Putting Your Vegetable Garden to Bed

By Charity Grimes Bauman, Phipps Community Outreach Coordinator

Fall is now well under way, and while gardening season is mostly over for our favorite summer vegetables, there’s still work to do!  Cleaning up the garden, amending the soil, and mulching now help make sure your garden is in the best shape for planting when spring comes around. 

The first thing to do is protection and clean up.  There are some plants in your garden that just need to be tucked in for winter.  Kale, collards, beets, carrots, and other root crops just need a good mulching to protect them from frost.  While they won’t do much growing, they’ll happily stay tucked in until you’re ready to harvest them in late fall or early winter. 

Warm season crops however, like tomatoes, squash, and beans, may be dying back already on their own.  If not, their growth halts with colder temperatures, and they will soon succumb to frost.  All weeds and plants that won’t survive winter should be removed, and if they’re disease free they should be composted.  If they are diseased you’ll want to dispose of them separately, so as not to harbor any diseases in your compost pile that could later affect your plants.

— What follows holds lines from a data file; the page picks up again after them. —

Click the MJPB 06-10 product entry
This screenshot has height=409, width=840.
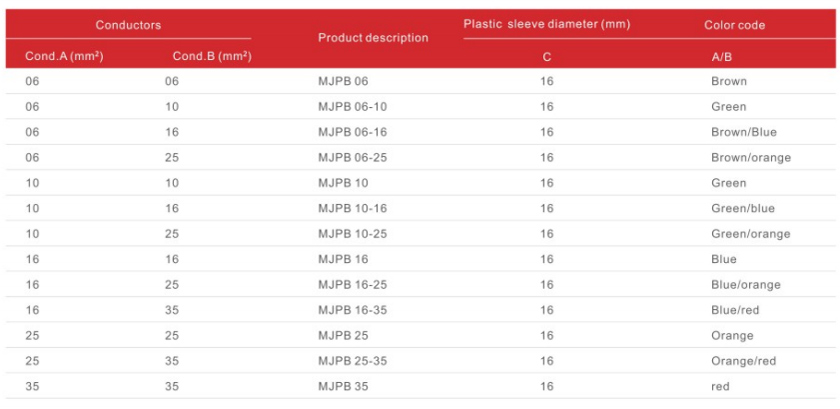(352, 107)
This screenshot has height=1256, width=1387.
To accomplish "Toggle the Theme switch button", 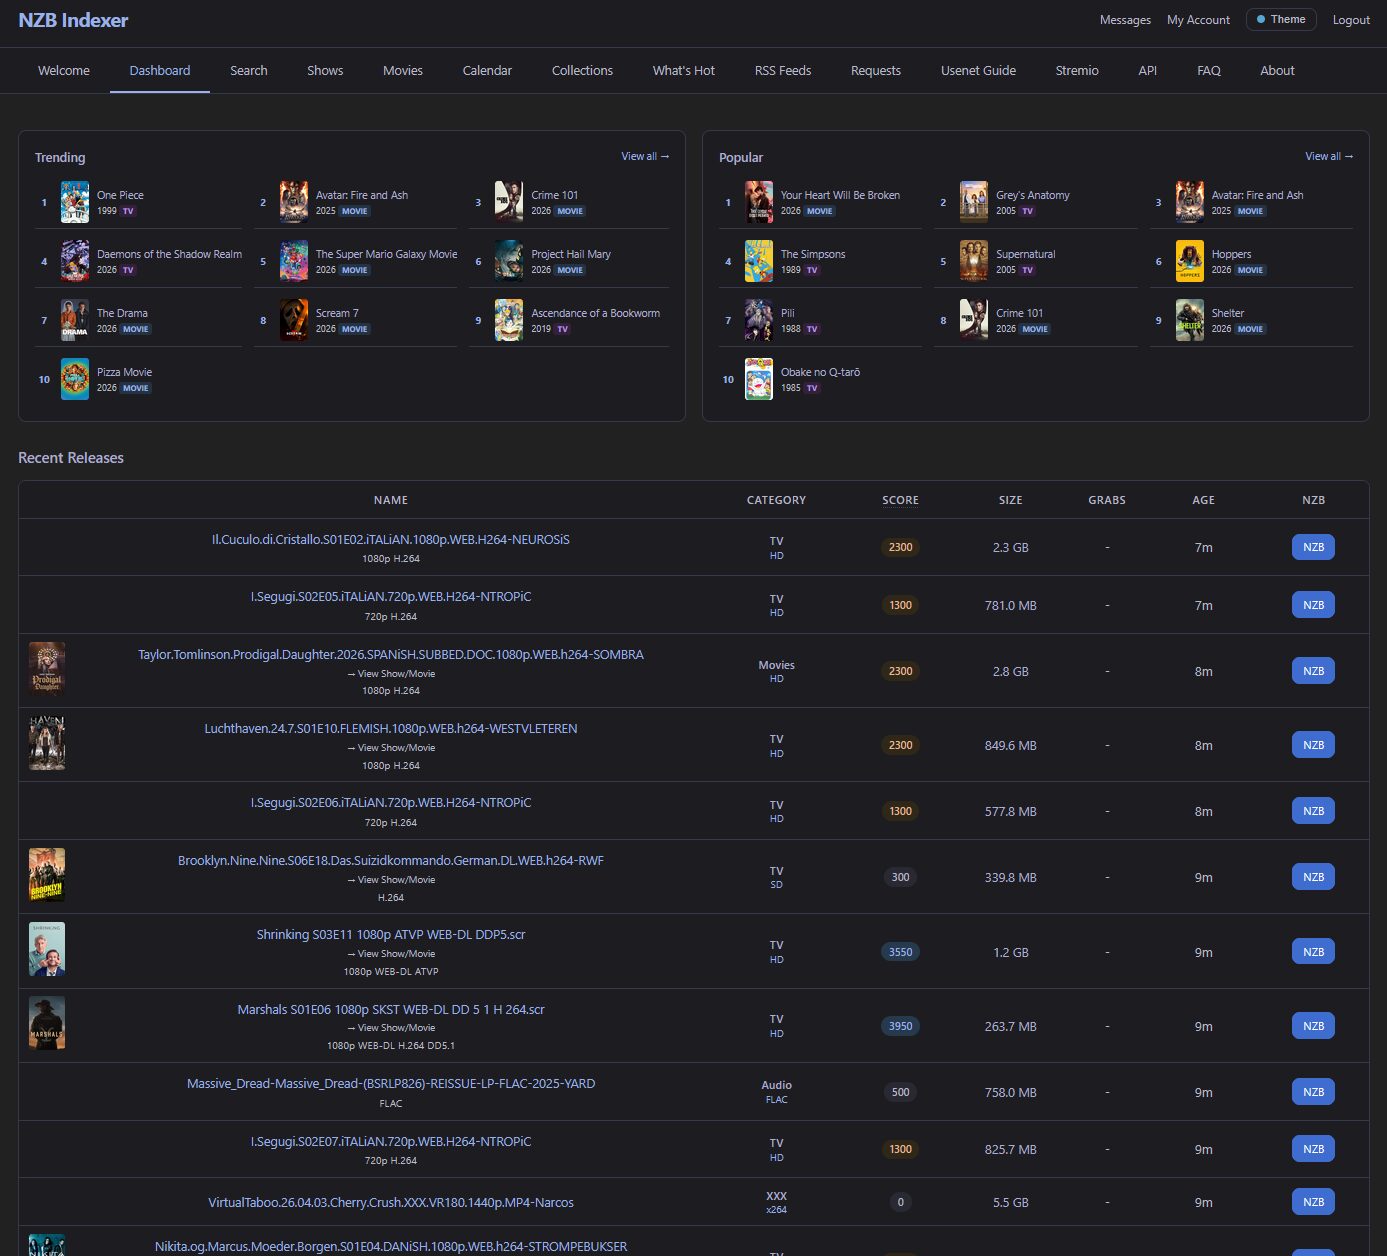I will (x=1280, y=20).
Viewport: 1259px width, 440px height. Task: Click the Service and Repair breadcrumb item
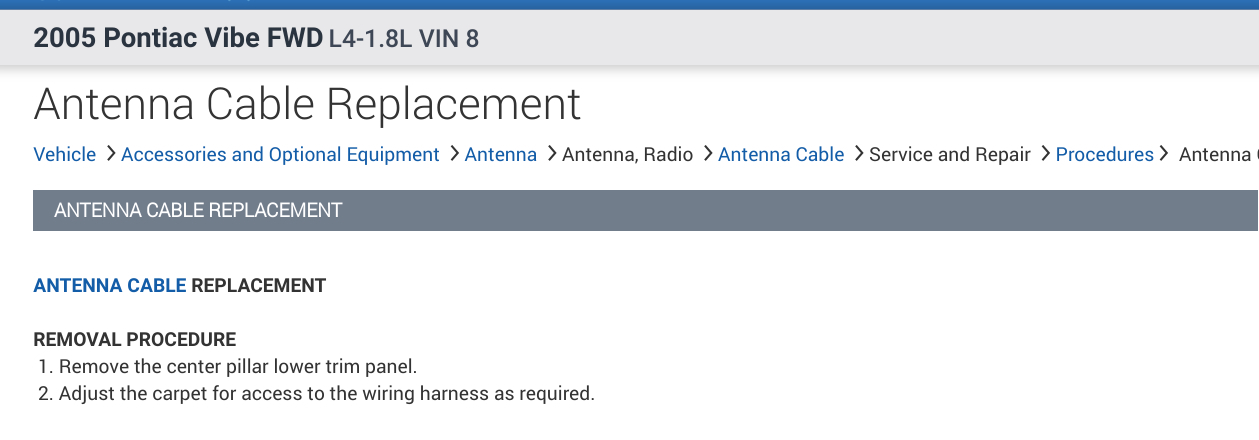tap(950, 155)

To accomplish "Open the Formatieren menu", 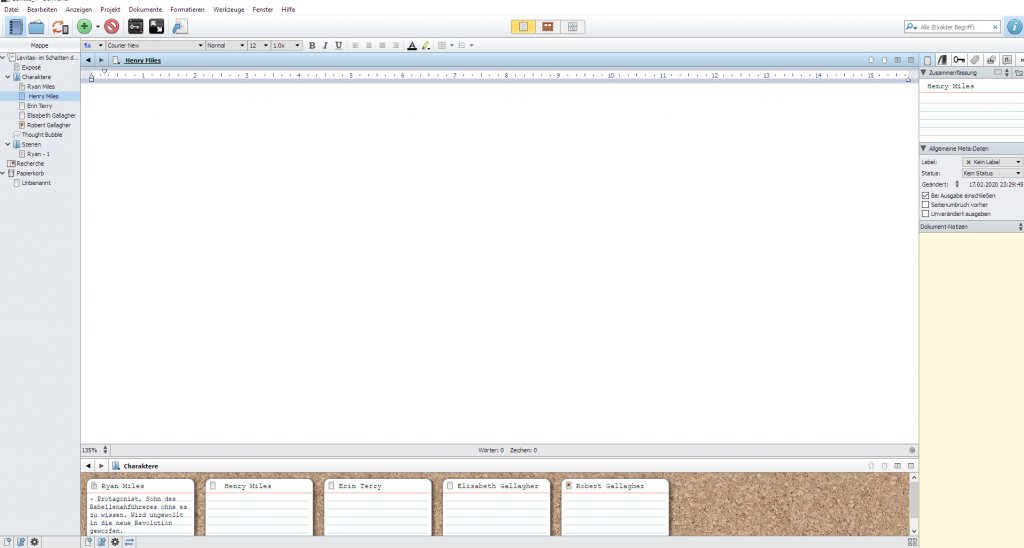I will point(187,9).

Once your garden is cleaned out, turn or gently till the top of your soil to expose pests (read more about reducing next year’s pests here).  Then, it’s a great chance to use mulch to amend your soil.  You can find great mulches right in your yard- fallen leaves, grass clippings and compost all make great mulches and will break down over the winter, enriching your soil.

Another option for mulching is to sow a cover crop (aka “green manure”), a crop grown to protect and enrich the soil.  Cover crops grow quickly, you can plant them in the fall, then in the spring turn them into your soil where they’ll break down, adding nutrients to the soil.  Cover crops also help improve soil structure and prevent erosion.  Good options are rye, wheat, and red clover.  Planting a cover crop is similar to planting grass seed- rake the area smooth, broadcast the seed at the rate the package recommends, lightly rake again, and water.

A little work in the fall will go a long way, and you’ll appreciate your forethought when spring arrives!